Task data
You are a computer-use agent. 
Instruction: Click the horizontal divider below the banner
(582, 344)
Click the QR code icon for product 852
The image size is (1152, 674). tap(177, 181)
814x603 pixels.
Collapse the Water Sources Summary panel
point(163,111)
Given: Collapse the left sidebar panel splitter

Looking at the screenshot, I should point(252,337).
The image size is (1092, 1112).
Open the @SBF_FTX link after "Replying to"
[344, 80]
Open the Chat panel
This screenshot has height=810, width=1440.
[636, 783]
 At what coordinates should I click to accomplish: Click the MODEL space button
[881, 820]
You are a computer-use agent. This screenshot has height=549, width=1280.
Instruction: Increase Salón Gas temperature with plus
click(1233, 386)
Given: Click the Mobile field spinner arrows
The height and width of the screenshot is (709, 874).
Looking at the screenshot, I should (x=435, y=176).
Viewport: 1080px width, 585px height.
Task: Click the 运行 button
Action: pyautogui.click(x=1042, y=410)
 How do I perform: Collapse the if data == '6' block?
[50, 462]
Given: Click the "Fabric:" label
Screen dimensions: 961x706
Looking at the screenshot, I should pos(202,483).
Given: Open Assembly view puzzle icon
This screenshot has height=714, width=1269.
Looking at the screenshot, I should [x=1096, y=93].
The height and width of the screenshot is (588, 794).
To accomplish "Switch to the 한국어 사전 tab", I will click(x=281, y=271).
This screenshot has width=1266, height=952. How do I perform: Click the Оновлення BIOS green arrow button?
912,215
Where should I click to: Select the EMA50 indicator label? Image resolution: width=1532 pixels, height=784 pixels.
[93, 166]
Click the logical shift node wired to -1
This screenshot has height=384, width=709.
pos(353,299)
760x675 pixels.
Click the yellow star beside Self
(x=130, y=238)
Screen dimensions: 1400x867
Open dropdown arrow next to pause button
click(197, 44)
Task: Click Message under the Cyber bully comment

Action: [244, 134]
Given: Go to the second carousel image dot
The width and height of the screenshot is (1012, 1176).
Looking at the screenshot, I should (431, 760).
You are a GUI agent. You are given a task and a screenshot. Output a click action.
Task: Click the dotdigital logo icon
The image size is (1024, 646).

Problem to work on
Repeat exactly the lines of the listing from its first line through the line that holds "You are a computer-use agent. This". Nothing else should appear.

Result of the task
You are a computer-use agent. 
Instruction: Click the horizontal divider below the banner
(582, 344)
Click the QR code icon for product 852
The image size is (1152, 674). tap(177, 181)
814x603 pixels.
Collapse the Water Sources Summary panel
point(163,111)
Given: Collapse the left sidebar panel splitter

Looking at the screenshot, I should point(252,337).
The image size is (1092, 1112).
Open the @SBF_FTX link after "Replying to"
[344, 80]
Open the Chat panel
This screenshot has height=810, width=1440.
[636, 783]
 At what coordinates should I click to accomplish: Click the MODEL space button
[881, 820]
You are a computer-use agent. This screenshot has height=549, width=1280.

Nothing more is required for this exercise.